### Problem statement
Show each line of the records below that contains the string "your", treating uppercase and lowercase as different.

### Provided information
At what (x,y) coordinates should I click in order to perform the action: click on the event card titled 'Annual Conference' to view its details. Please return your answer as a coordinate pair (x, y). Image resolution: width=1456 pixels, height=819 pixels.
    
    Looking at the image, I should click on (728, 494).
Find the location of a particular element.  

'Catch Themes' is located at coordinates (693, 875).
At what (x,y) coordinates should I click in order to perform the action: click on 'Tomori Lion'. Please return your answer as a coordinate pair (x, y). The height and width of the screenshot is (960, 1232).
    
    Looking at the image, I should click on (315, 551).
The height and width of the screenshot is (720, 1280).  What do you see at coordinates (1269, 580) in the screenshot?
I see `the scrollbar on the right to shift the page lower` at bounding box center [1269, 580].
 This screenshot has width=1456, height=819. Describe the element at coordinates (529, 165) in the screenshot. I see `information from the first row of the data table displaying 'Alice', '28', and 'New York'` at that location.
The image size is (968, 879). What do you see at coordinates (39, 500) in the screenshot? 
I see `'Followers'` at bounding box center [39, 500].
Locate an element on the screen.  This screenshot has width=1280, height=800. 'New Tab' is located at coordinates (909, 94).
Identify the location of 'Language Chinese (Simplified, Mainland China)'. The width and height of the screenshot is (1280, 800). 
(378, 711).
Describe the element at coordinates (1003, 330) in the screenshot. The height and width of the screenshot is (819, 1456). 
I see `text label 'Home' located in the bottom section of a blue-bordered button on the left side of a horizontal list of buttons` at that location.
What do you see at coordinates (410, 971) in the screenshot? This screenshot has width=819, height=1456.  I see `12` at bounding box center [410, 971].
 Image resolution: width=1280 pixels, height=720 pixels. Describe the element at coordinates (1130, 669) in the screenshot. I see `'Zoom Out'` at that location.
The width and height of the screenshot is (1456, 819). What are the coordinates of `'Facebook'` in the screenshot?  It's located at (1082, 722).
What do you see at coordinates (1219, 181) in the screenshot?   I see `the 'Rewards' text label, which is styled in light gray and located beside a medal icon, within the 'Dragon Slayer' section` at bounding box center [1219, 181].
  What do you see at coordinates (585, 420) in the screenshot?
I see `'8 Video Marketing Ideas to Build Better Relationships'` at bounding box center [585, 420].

### Result of this task
At what (x,y) coordinates should I click in order to perform the action: click on the event card titled 'Annual Conference' to view its details. Please return your answer as a coordinate pair (x, y). Image resolution: width=1456 pixels, height=819 pixels.
At what (x,y) coordinates should I click in order to perform the action: click on 'Tomori Lion'. Please return your answer as a coordinate pair (x, y). The height and width of the screenshot is (960, 1232).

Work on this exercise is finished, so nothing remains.